**Work instruction:**
Each entry in the listing must be set down again word for word.

BEGIN

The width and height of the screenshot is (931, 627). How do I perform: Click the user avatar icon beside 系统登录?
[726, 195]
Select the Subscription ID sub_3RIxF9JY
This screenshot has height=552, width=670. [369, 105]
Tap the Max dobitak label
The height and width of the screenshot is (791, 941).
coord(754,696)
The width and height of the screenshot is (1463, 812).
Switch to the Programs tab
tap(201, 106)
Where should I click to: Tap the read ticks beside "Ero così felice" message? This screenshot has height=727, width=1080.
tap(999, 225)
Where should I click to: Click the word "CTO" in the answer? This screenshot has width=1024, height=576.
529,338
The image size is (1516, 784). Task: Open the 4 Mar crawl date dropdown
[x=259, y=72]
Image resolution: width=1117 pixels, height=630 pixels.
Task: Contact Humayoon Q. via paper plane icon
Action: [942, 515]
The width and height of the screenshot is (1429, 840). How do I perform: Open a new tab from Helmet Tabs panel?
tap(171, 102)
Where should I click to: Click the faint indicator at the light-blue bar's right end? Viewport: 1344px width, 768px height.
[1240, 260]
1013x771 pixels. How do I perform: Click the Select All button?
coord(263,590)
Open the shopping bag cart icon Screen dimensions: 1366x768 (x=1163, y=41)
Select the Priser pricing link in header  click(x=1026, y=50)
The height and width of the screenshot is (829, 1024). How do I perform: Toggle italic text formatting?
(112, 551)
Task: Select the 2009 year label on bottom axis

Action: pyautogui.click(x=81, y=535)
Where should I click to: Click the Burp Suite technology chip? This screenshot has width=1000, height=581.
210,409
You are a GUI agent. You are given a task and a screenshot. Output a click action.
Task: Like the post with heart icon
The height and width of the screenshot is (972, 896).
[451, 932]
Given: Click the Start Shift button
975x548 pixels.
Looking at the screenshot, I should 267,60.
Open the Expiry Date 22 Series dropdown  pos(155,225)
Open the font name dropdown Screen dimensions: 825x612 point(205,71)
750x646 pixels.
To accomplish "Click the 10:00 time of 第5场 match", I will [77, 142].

END

**Written solution:**
The width and height of the screenshot is (931, 627). How do I perform: Click the user avatar icon beside 系统登录?
[726, 195]
Select the Subscription ID sub_3RIxF9JY
This screenshot has height=552, width=670. [369, 105]
Tap the Max dobitak label
The height and width of the screenshot is (791, 941).
coord(754,696)
The width and height of the screenshot is (1463, 812).
Switch to the Programs tab
tap(201, 106)
Where should I click to: Tap the read ticks beside "Ero così felice" message? This screenshot has height=727, width=1080.
tap(999, 225)
Where should I click to: Click the word "CTO" in the answer? This screenshot has width=1024, height=576.
529,338
The image size is (1516, 784). Task: Open the 4 Mar crawl date dropdown
[x=259, y=72]
Image resolution: width=1117 pixels, height=630 pixels.
Task: Contact Humayoon Q. via paper plane icon
Action: [942, 515]
The width and height of the screenshot is (1429, 840). How do I perform: Open a new tab from Helmet Tabs panel?
tap(171, 102)
Where should I click to: Click the faint indicator at the light-blue bar's right end? Viewport: 1344px width, 768px height.
[1240, 260]
1013x771 pixels. How do I perform: Click the Select All button?
coord(263,590)
Open the shopping bag cart icon Screen dimensions: 1366x768 (x=1163, y=41)
Select the Priser pricing link in header  click(x=1026, y=50)
The height and width of the screenshot is (829, 1024). How do I perform: Toggle italic text formatting?
(112, 551)
Task: Select the 2009 year label on bottom axis

Action: pyautogui.click(x=81, y=535)
Where should I click to: Click the Burp Suite technology chip? This screenshot has width=1000, height=581.
210,409
You are a GUI agent. You are given a task and a screenshot. Output a click action.
Task: Like the post with heart icon
The height and width of the screenshot is (972, 896).
[451, 932]
Given: Click the Start Shift button
975x548 pixels.
Looking at the screenshot, I should 267,60.
Open the Expiry Date 22 Series dropdown  pos(155,225)
Open the font name dropdown Screen dimensions: 825x612 point(205,71)
750x646 pixels.
To accomplish "Click the 10:00 time of 第5场 match", I will [77, 142].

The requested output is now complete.